- _SUPPLIED MATERIAL_
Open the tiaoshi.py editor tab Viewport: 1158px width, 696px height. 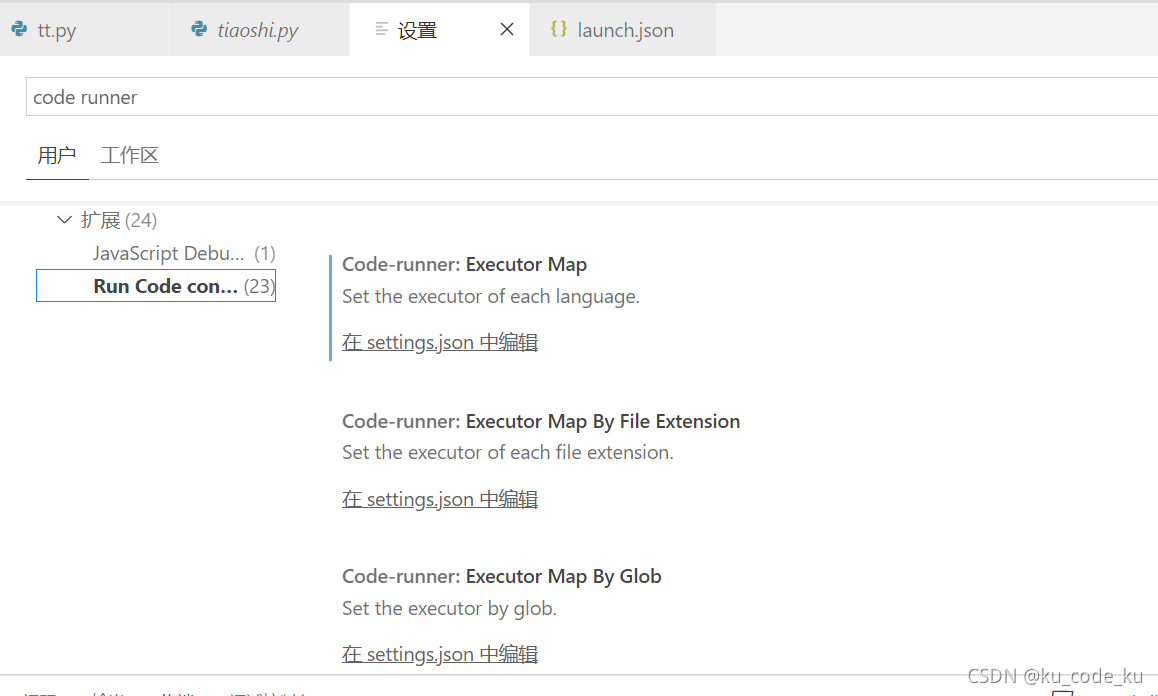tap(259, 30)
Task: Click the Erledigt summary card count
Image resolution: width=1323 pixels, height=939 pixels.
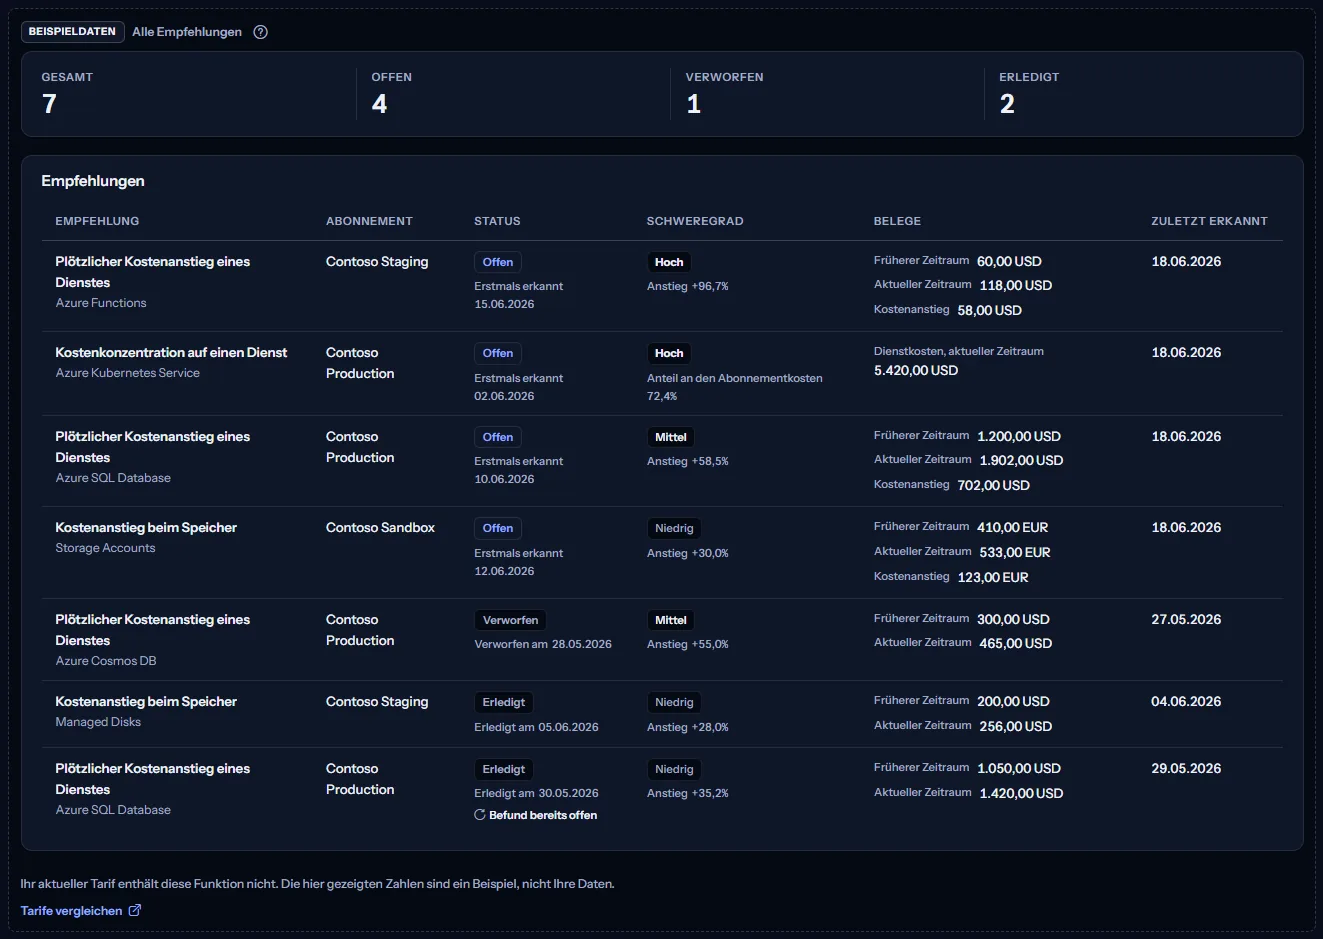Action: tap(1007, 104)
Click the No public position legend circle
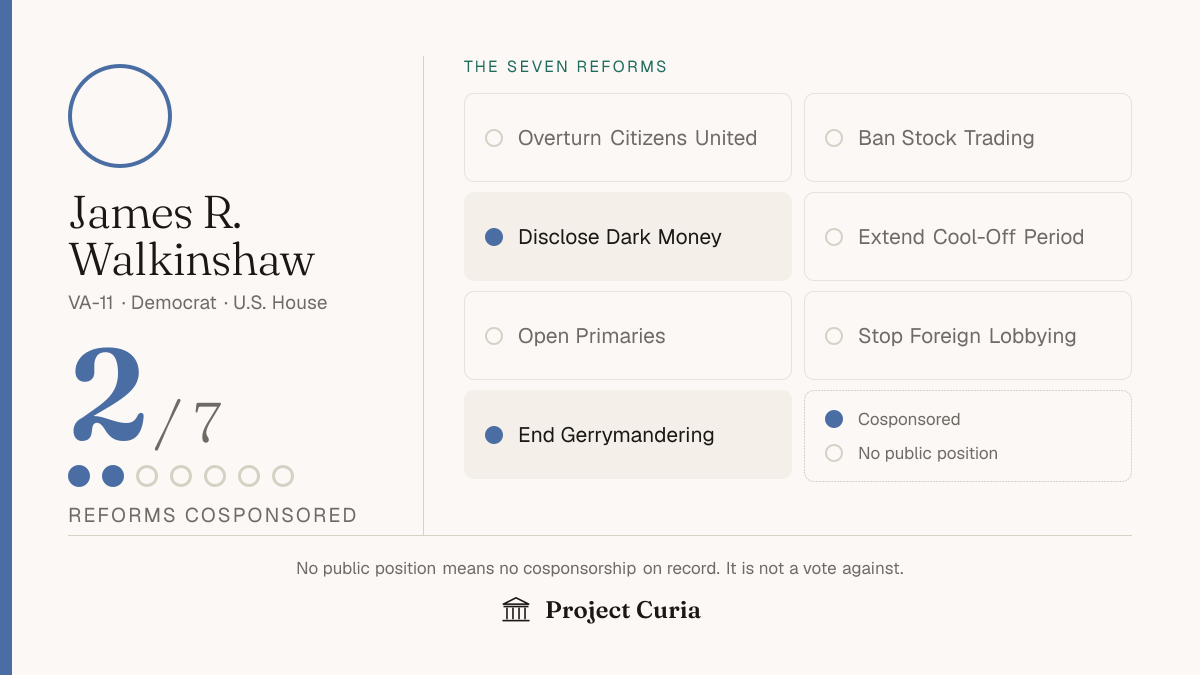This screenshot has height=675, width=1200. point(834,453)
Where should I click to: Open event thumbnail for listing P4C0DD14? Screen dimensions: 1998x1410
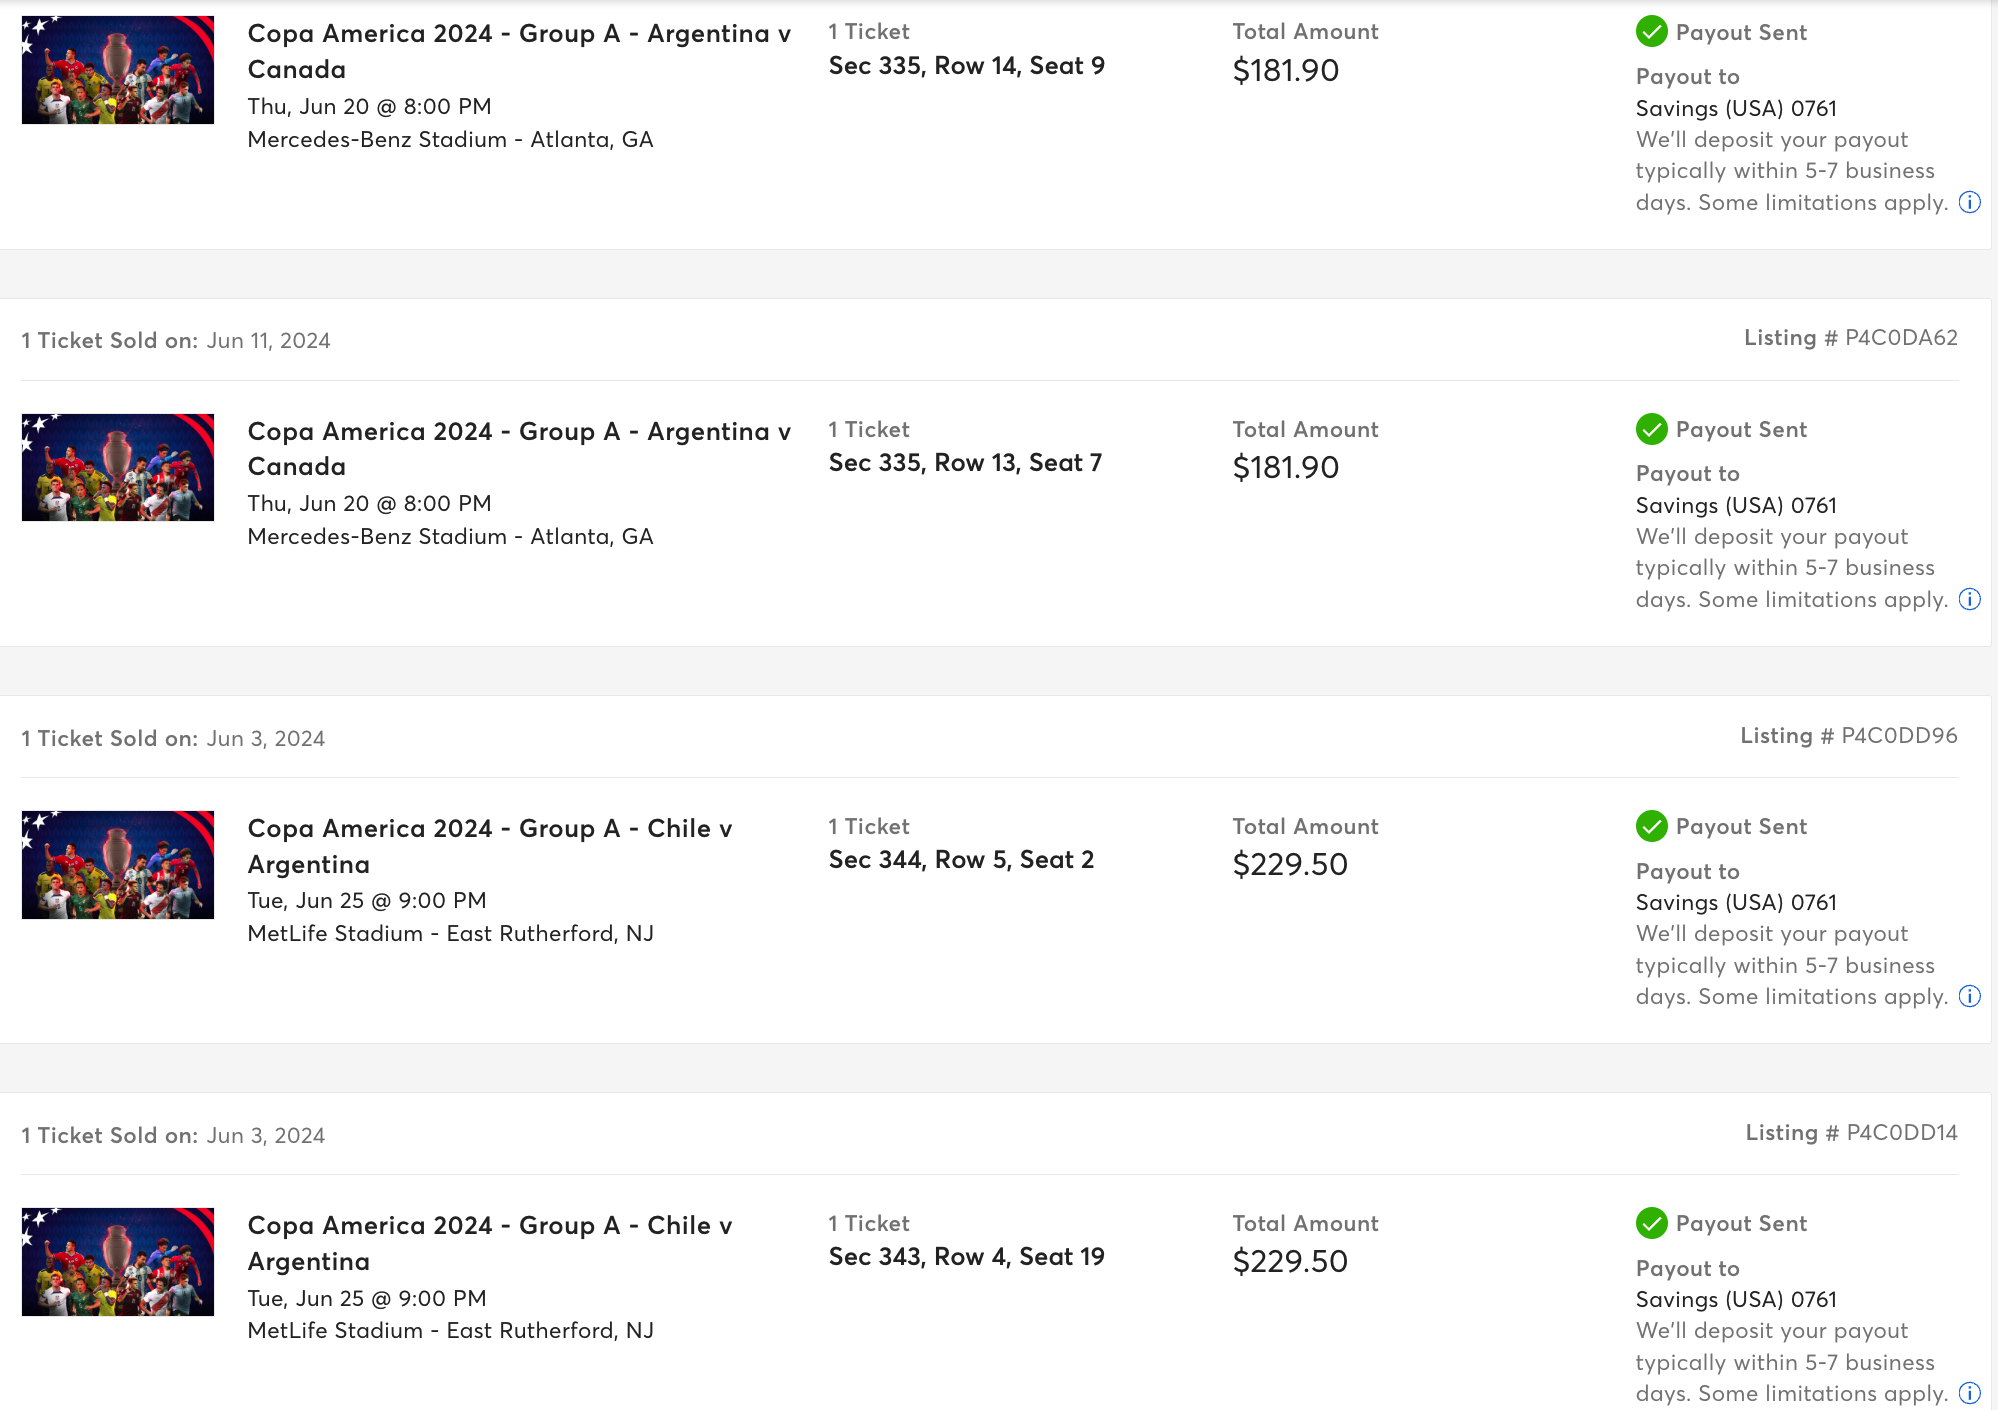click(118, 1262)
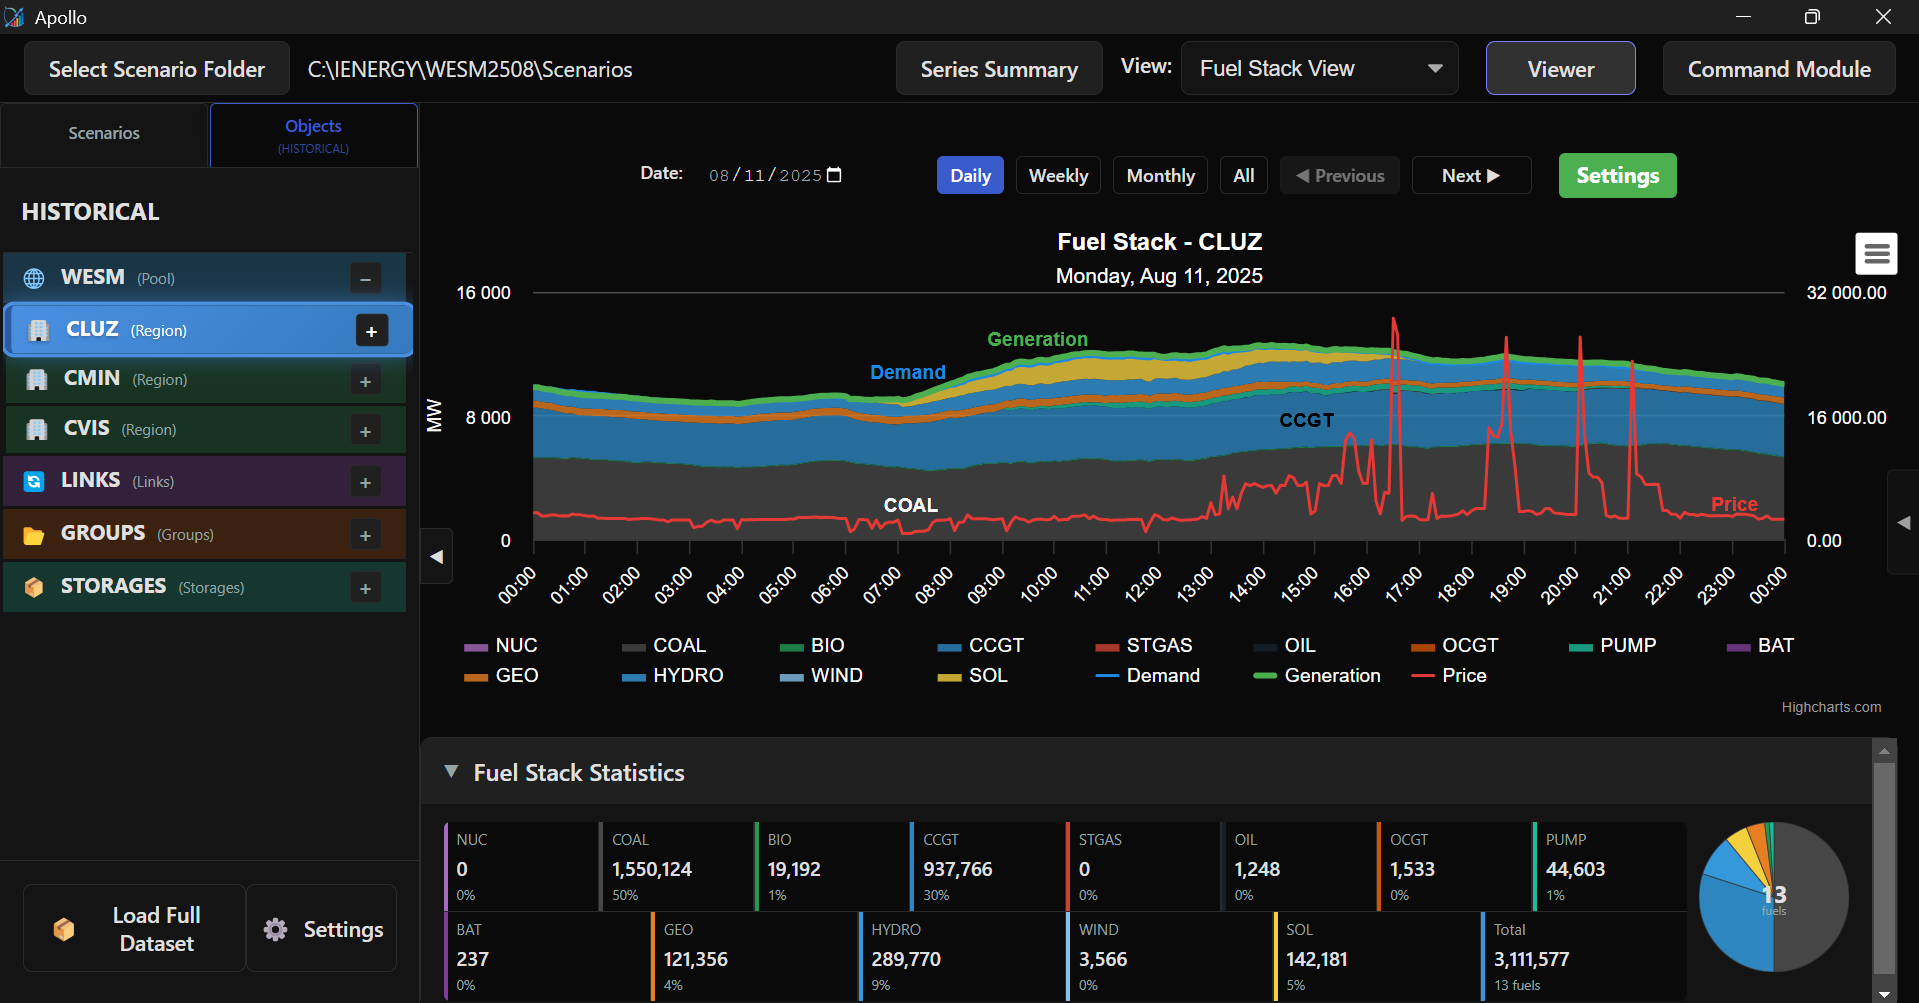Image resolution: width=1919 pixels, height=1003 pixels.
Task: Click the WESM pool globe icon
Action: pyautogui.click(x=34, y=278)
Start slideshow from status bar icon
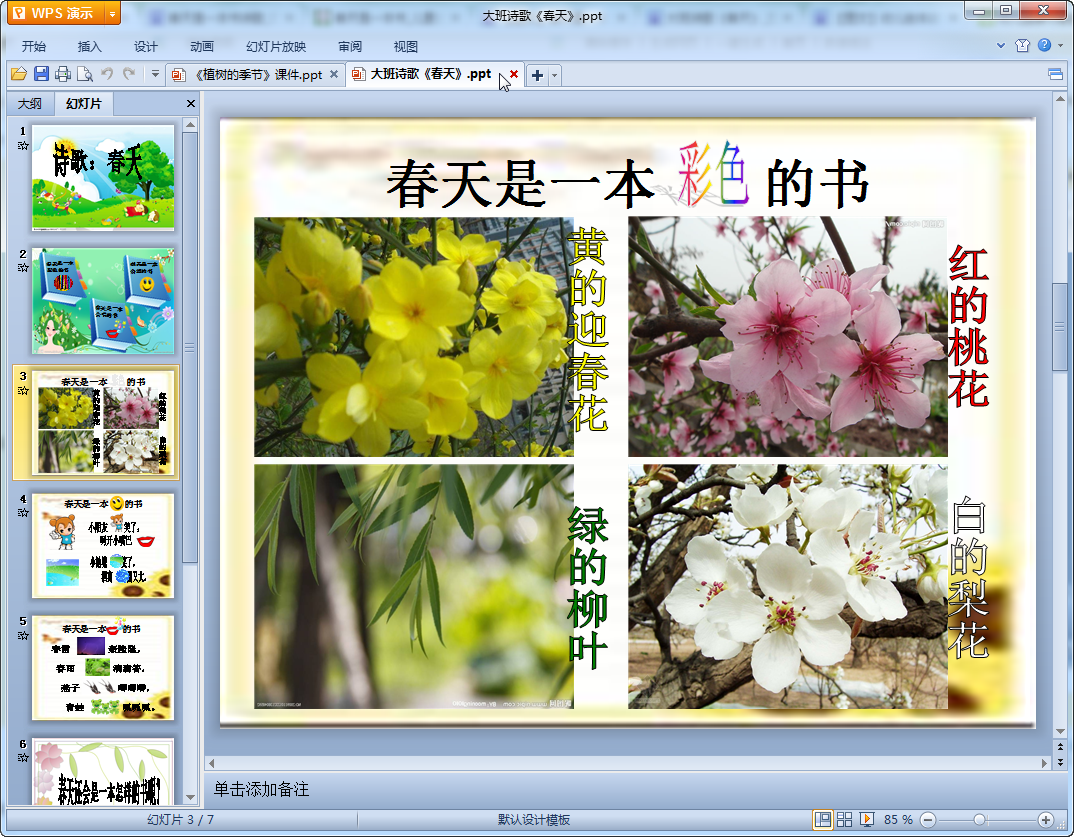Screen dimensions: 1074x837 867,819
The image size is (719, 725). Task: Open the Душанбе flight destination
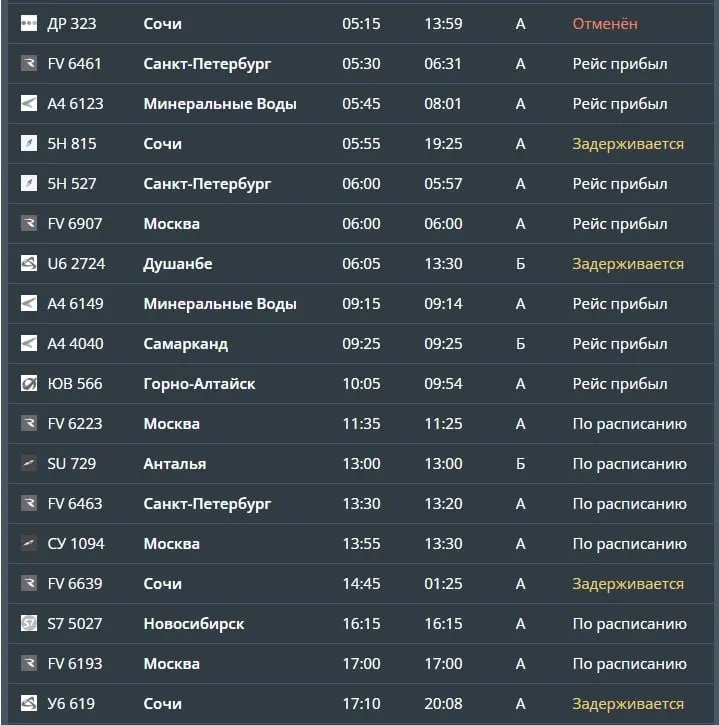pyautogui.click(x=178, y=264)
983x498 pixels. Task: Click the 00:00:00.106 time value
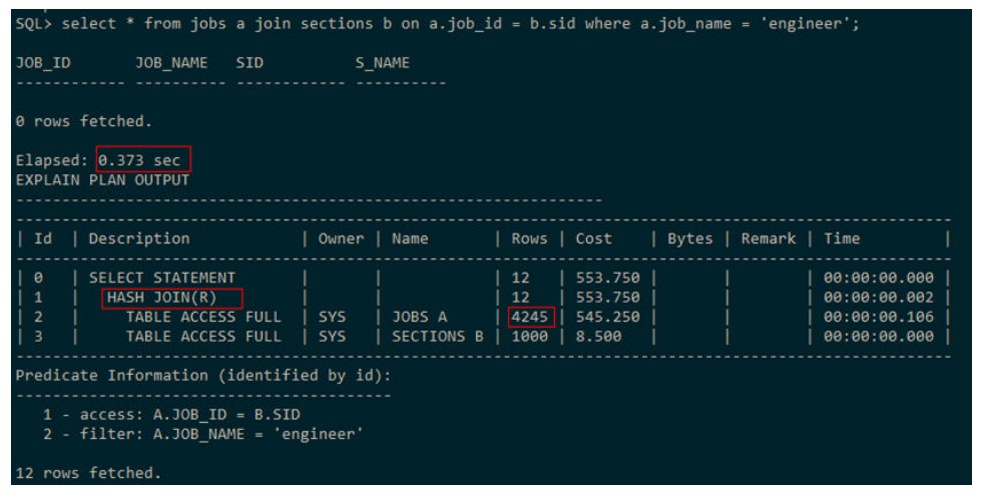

- _PROBLEM_
The output must match, line for line, the span from the line containing "Where should I" through the end of the data, with the pictures removed.

- _EXERCISE ANSWER_
Where should I click to: Open event thumbnail for listing P4C0DD14? Screen dimensions: 1998x1410
click(118, 1262)
Image resolution: width=1919 pixels, height=1003 pixels.
Task: Click the WESM pool globe icon
Action: pyautogui.click(x=34, y=278)
Start slideshow from status bar icon
Screen dimensions: 1074x837 867,819
The image size is (719, 725). Task: Open the Душанбе flight destination
pyautogui.click(x=178, y=264)
983x498 pixels. Task: Click the 00:00:00.106 time value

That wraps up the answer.